Fasepa: “ECA tem que garantir mais responsabilidade das famílias”

Simão Batos, presidente da FASEPA
Simão Bastos, presidente da FASEPA

Na semana que o Estatuto da Criança e do Adolescente (ECA) completa 26 anos, nossa equipe de reportagem entrevistou com exclusividade o presidente da Fundação de Atendimento Socioeducativo do Pará (Fasepa), Simão Bastos, que esteve em Santarém para participar das atividades desenvolvidas na unidade da fundação no Município, por conta do 2º Recreio de Verão. Entre as ações estão oficinas de teatro, pipa, grafite, desenho e música, passeios turísticos, exibição de filmes, jogos de futebol, ações socioambientais, entre outros.

Para o gestor da Fasepa, somente a redução da maior idade penal não é suficiente para mudar a realidade. Ele acredita que o envolvimento da sociedade, das famílias e do governo, pode garantir mais possibilidade de mudanças de comportamento.
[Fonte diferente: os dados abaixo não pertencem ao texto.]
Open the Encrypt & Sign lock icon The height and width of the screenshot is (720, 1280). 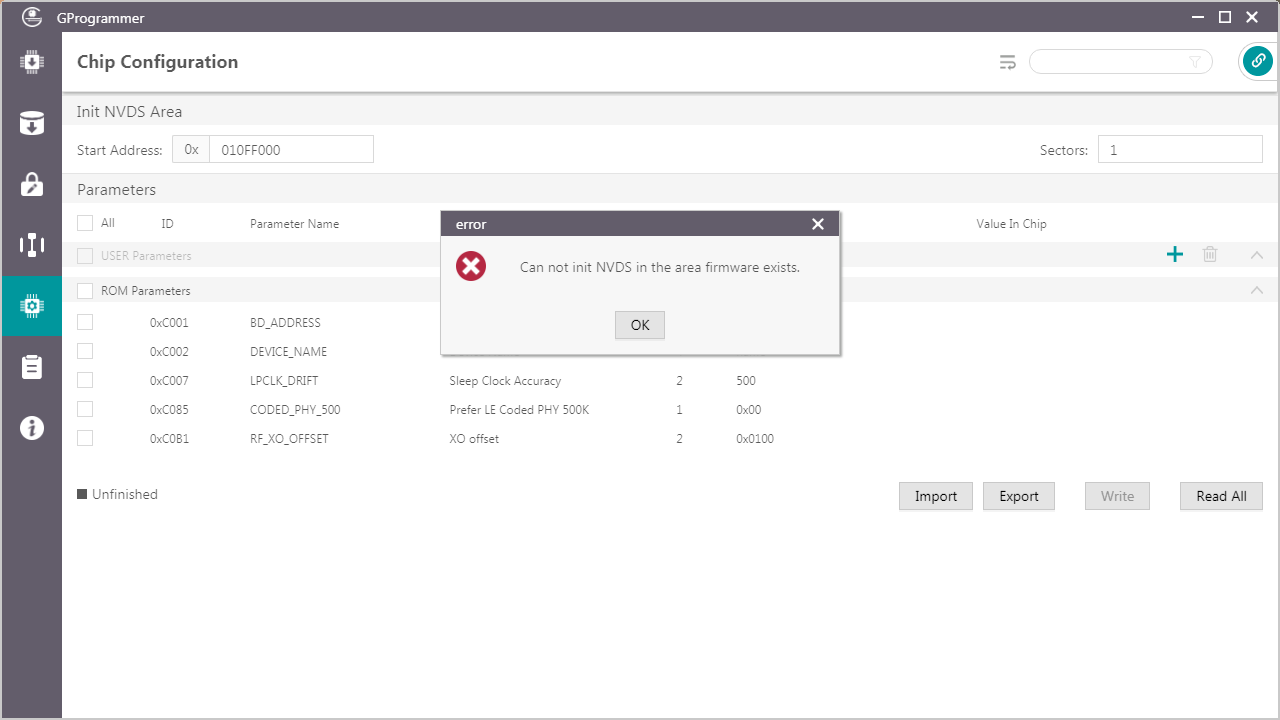coord(31,184)
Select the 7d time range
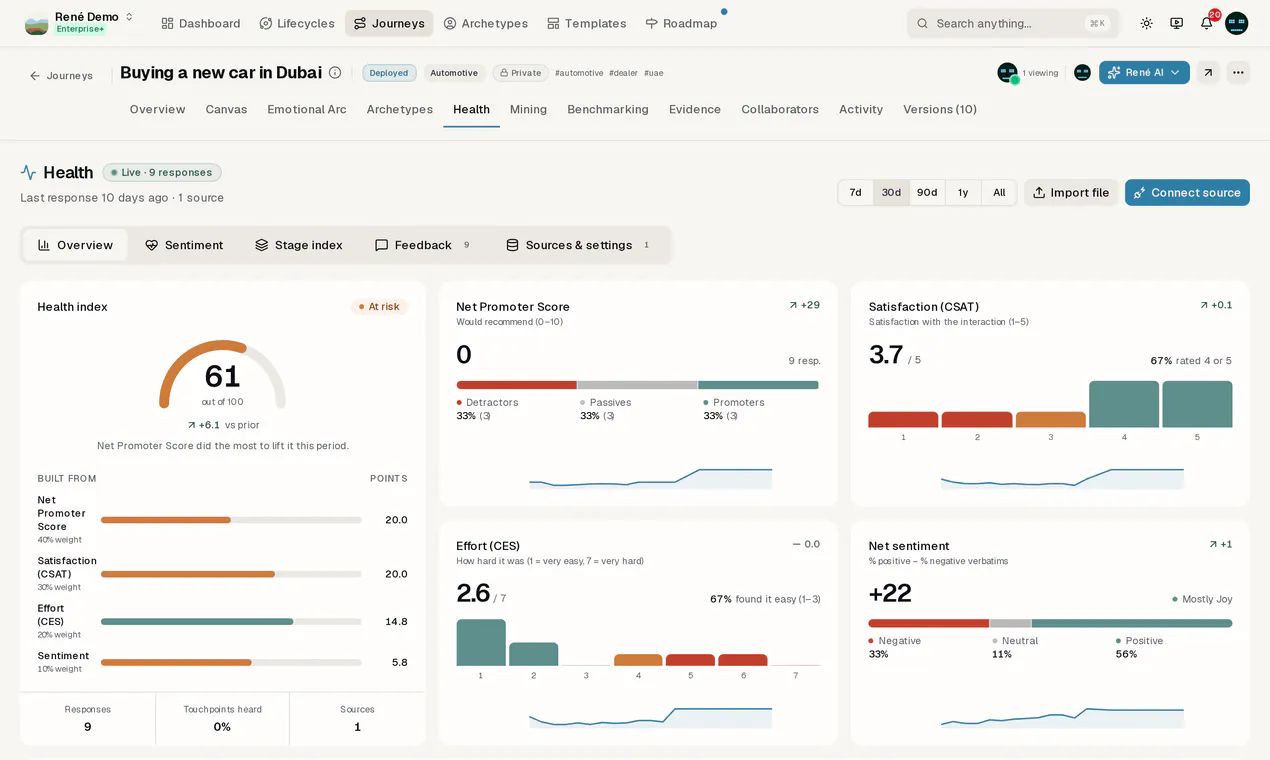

“Nós somos contra a redução da maior idade penal, no sentindo de que, os dados estatísticos comprovam que as ações voltadas a repensar a vida humana, daqueles que em algum momento nunca tiveram oportunidade para isto, tem desdobramentos favoráveis. E a gente sabe que o processo educativo, aliado a um processo social bem reflexivo, transformam vidas. Principalmente o cidadão, aquele adolescente, que quer mudar de vida. Então, a gente considera que a redução da maior idade penal não é a melhor solução. Somos contrários à redução”, expõe Simão Bastos.

Segundo Simão, uma medida muito mais eficaz seria trazer para o ECA, processos mais dinâmicos em relação ao efetivo direito das crianças e adolescente, e assim garantir uma maior responsabilidade dos pais em relação aos adolescentes que praticam atos infracionais.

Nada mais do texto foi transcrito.